The records created and maintained by you for donor ---------------- are inaccurate in that you state in your Certifying Physician Interview form that the donor was a 45 year old female who suffered blunt trauma in a motor vehicle accident, and died at the scene of the accident prior to medical intervention; your Circumstances of Death form states that the donor was a 45 year old female who was involved in a motor vehicle accident, sustained blunt trauma to the head region, and expired prior to medical intervention; and your Donor Physical Assessment form includes an incorrect schematic of the donor, showing fractures to the anterior and posterior portions of the skull, together with bruises or contusions to the anterior and posterior portions of the neck. These records are contradicted by the State of --------------issued certificate of death, which states that the donor died at her home, at the age of 41, was -----, and with an undetermined cause of death, pending additional studies. There were no other significant conditions listed as possibly contributing to the death of the donor in the state-issued certificate of death. In creating and maintaining these inaccurate records, you have also failed to adhere to your "Documenting the Recovery" SOP, your "Quality Assurance Audit of Donor Records" SOP, your Audit Check List, and your Quality Assurance Check-Off form.

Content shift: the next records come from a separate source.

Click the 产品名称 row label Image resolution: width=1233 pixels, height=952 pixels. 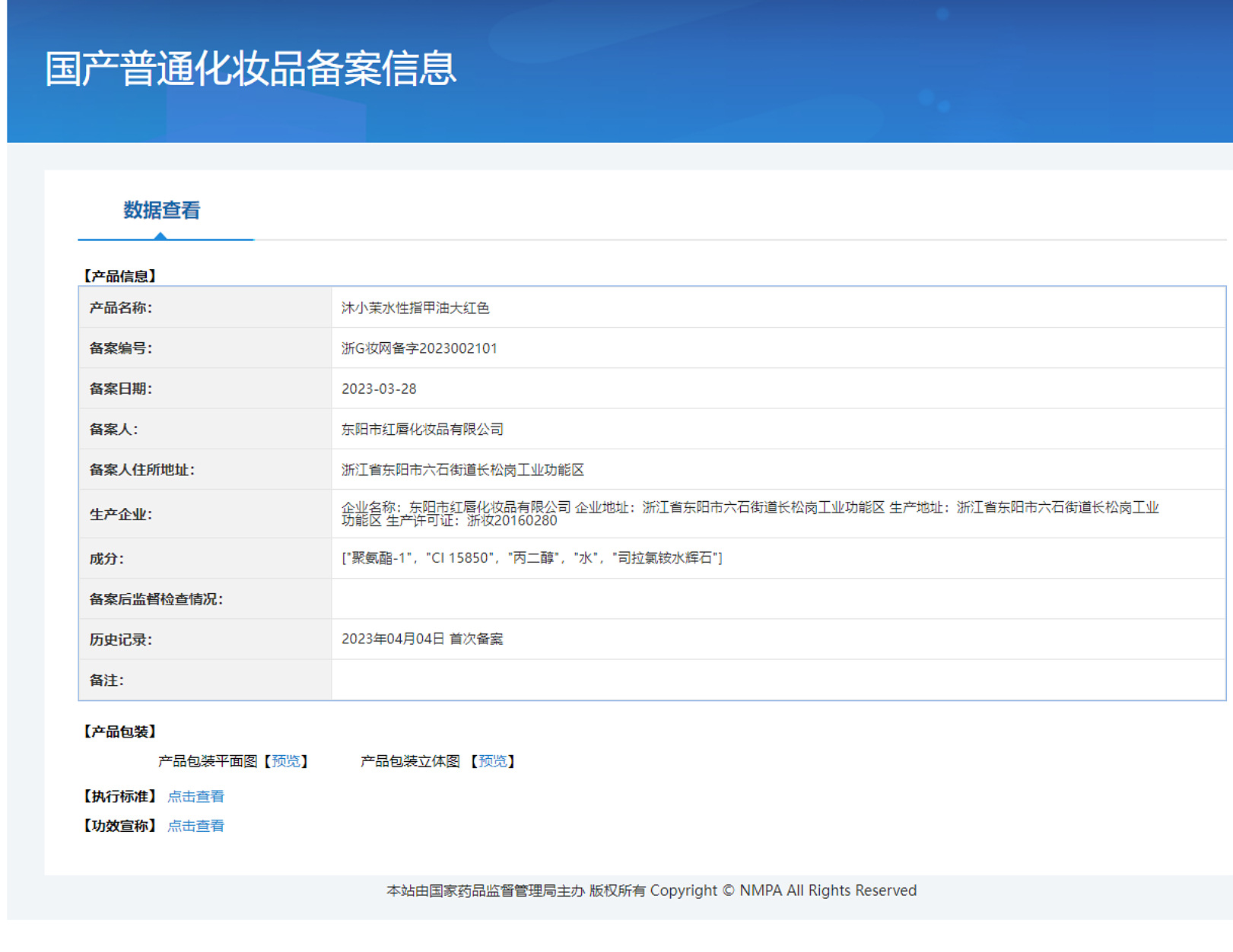(x=121, y=308)
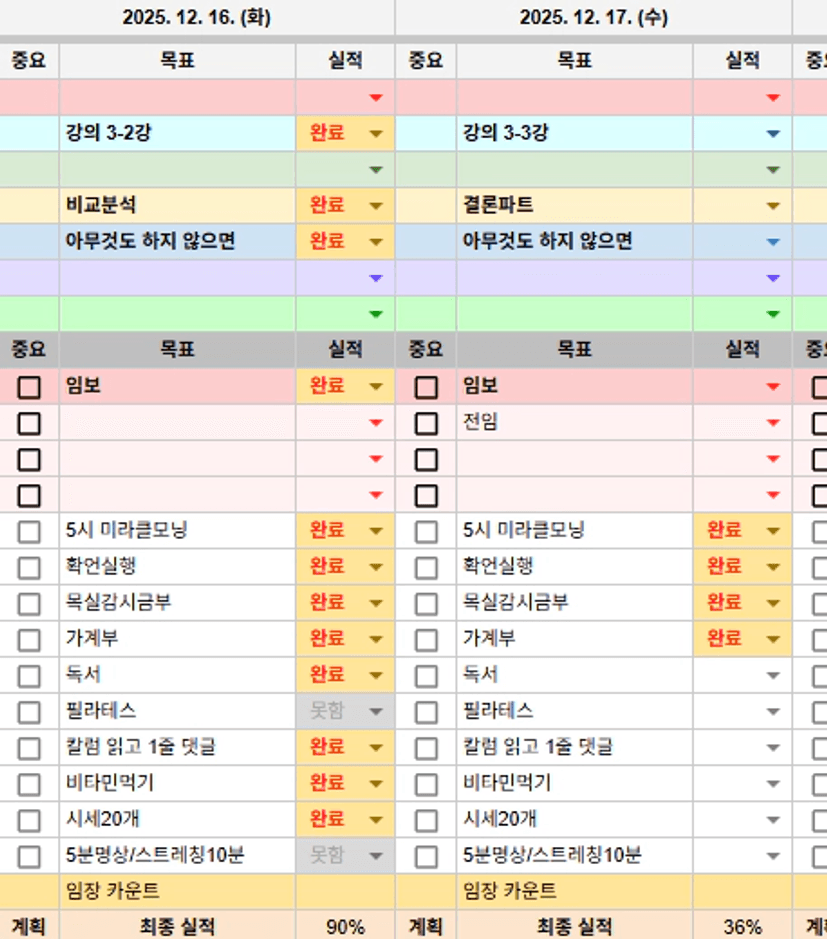Viewport: 827px width, 939px height.
Task: Click the 36% final result cell
Action: point(742,927)
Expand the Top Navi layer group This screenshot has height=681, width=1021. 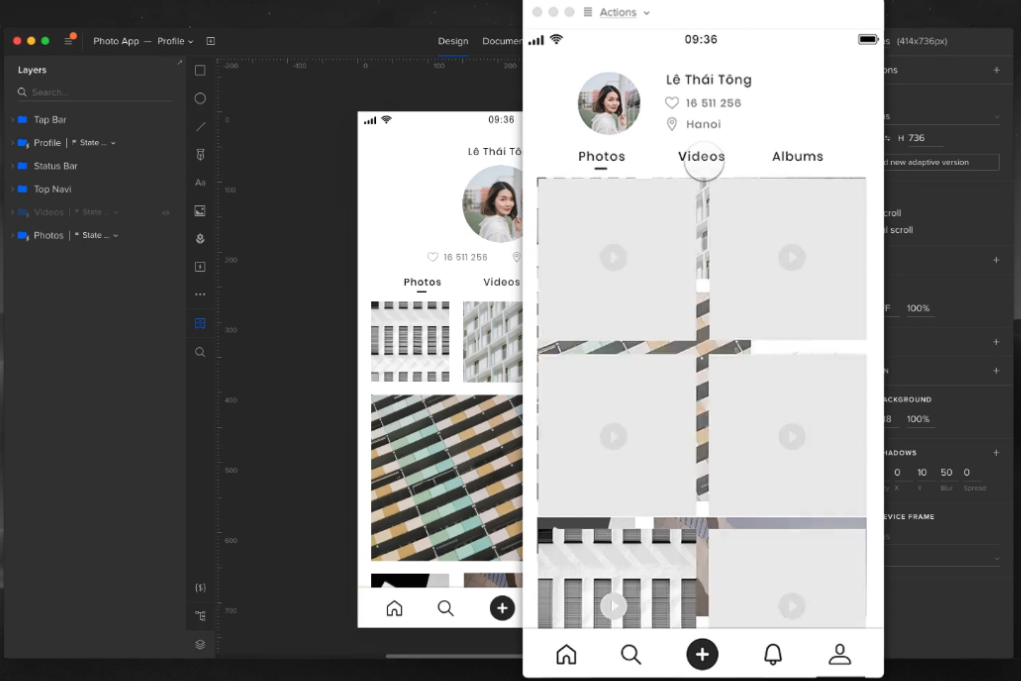[12, 189]
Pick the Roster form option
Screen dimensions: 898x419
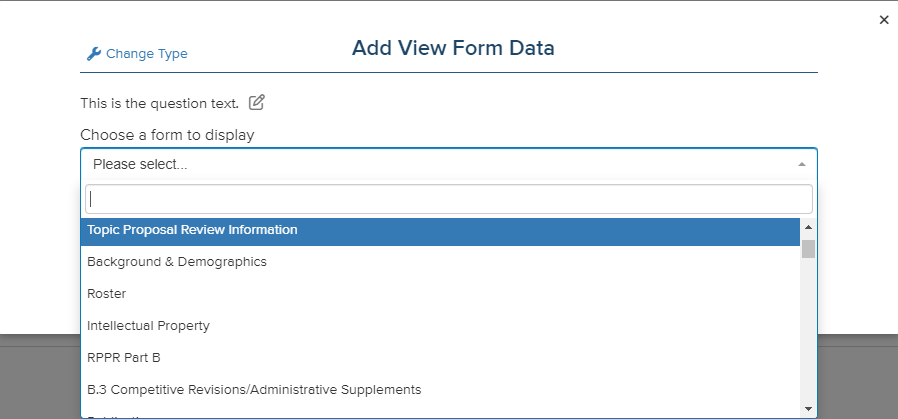pyautogui.click(x=440, y=294)
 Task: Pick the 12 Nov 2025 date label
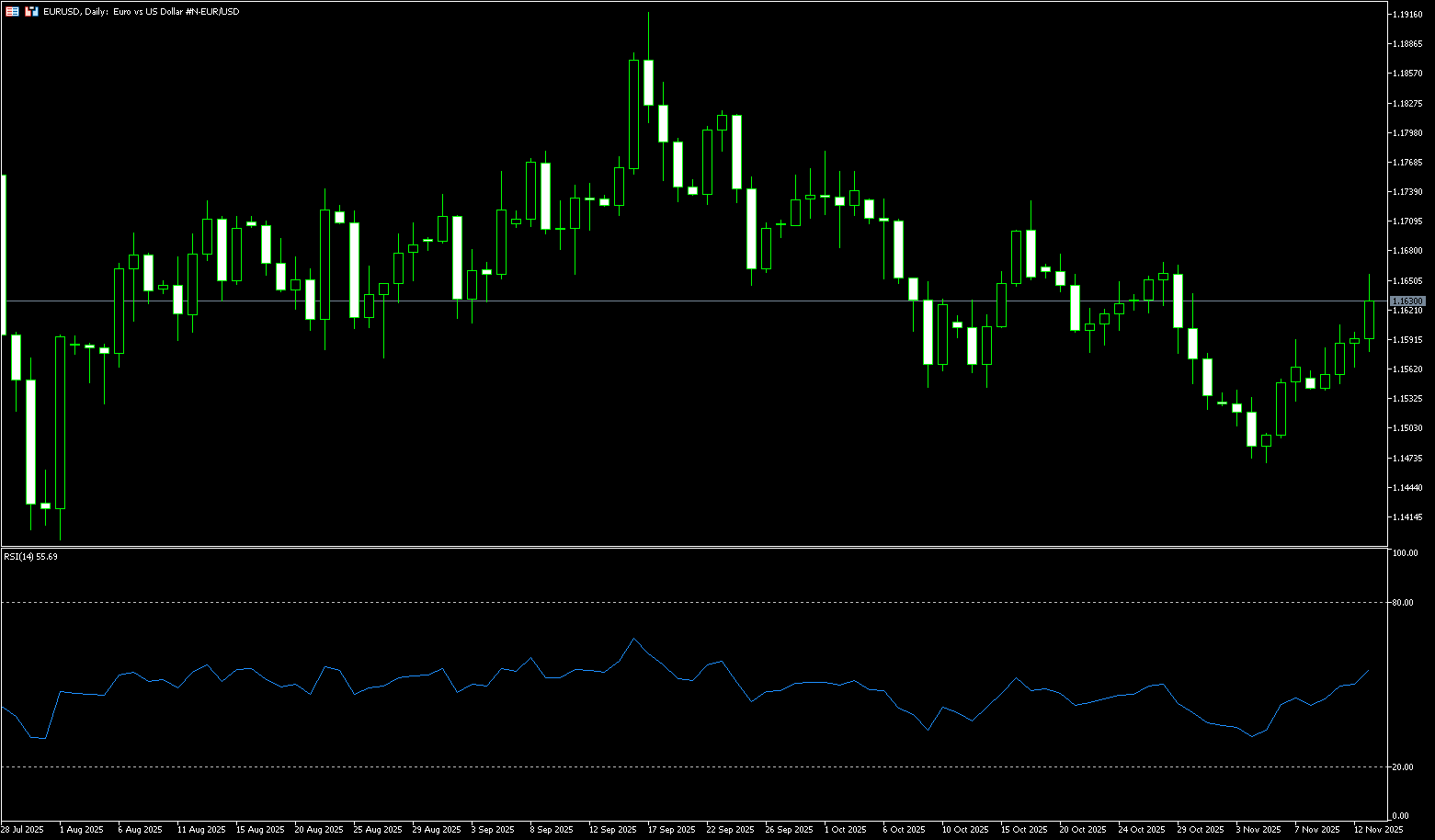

The records created and maintained by you for donor ------------- are inaccurate and incomplete in that your Certifying Physician Interview form for this donor fails to indicate the cause of death; your Circumstances of Death form for this donor incorrectly states that the donor was a 70 year old female, and fails to indicate the cause of death; your Medical/Social History Interview form incorrectly states that the donor never received an organ transplant; and your Donor Physical Assessment form for this donor fails to show on the schematic that the donor had a surgical procedure to her ------------------------ immediately prior to her death, and also fails to show that the donor had undergone a ------ transplant. These records are contradicted by the State of ------------issued certificate of death, which states that the immediate cause of death of this donor was due to complications related to the intravenous administration of medication due to a -------------------------------------------------------------------------- ----------------------------. The donor is also listed on the State of ----------------issued certificate of death as having undergone a status post-cadaver -------- transplant for ------------- disease, and as having died at the age of 74. In creating and maintaining these inaccurate records, you have also failed to adhere to your "Quality Assurance Audit of Donor Records" SOP, your "Documenting the Recovery" SOP, your Audit Check List, and your Quality Assurance Check-Off form.

The records created and maintained by you are inaccurate as concerns the identity of the funeral home from which donors -------, ----------------, and ----------------------were obtained and at which HCT/P recovery procedures were performed for these donors. In your Donor Demographics forms for these donors you state that their recovery location was a funeral home in -----------, -------------, and you also state that the director of the funeral home provided you with a positive identification of these three donors. However, in an affidavit provided to the agency by the director of the funeral home, while he estimates that his funeral homes have provided between --- and ---- donors to BTS, they did not provide BTS with these three donors. In creating and maintaining these inaccurate records, you have also failed to adhere to your "Quality Assurance Audit of Donor Records" SOP, your "Documenting the Recovery" SOP, your Audit Check List, and your Quality Assurance Check-Off form.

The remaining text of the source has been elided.